- The decision likely means unvaccinated Djokovic will remain in detention until deported
- A deportation order usually also includes a three-year ban on returning to Australia.
- Earlier his visa was cancelled as Aus govt felt his presence may be risk to health and “good order”
Nine-time Australian Open champion Novak Djokovic won't get to defend his title this year after the World No. 1 Serb lost his appeal against deportation from the nation on Sunday.
Earlier, Djokovic, who has won nine of his 20 Grand Slam trophies at the Australian Open (including three in a row), was scheduled to play in the main stadium at night on Day 1 of the tournament.
But the 34-year-old star in men's tennis now must leave the country after three federal court judges decided unanimously to uphold the immigration minister's right to cancel Djokovic’s visa.
Djokovic was trying to use a medical exemption to get around the requirements that everyone at the Australian Open — players, their support teams, spectators and others — be inoculated against COVID-19.
Djokovic is not vaccinated, and the government said his presence could stir up anti-vaccine sentiments.
Djokovic’s dominance in Grand Slam play of late has been particularly impressive, winning four of the last seven major tournaments and finishing as the runner-up at two others. The only time he did not get at least to the final in that span was at the 2020 US Open, where he was disqualified in the fourth round for hitting a ball that inadvertently hit a line judge in the throat after a game.

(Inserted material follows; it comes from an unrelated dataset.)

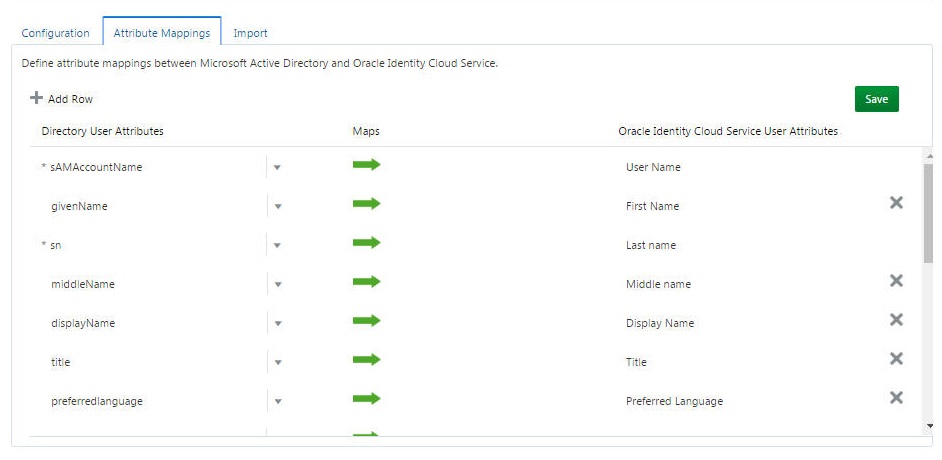942x460 pixels.
Task: Click the title attribute field
Action: click(x=150, y=362)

On Monday, Djokovic was supposed to play another man from Serbia, Miomir Kecmanovic, in the first round of the season's opening Grand Slam tournament. Instead, Kecmanovic will face a so-called “lucky loser” — someone who loses in qualifying rounds but gets access to the main draw because someone else withdraws after the order of play for Day 1 was released.
That lucky loser was not identified by tournament organisers, who also had no comment on Djokovic's appeal failure.
Djokovic's visa originally was cancelled when his flight arrived in Melbourne, but that decision was overturned by a judge on procedural grounds last Monday. He spent four nights in immigration detention before the first court hearing and he was confined to an immigration hotel again on Saturday while awaiting his legal challenge.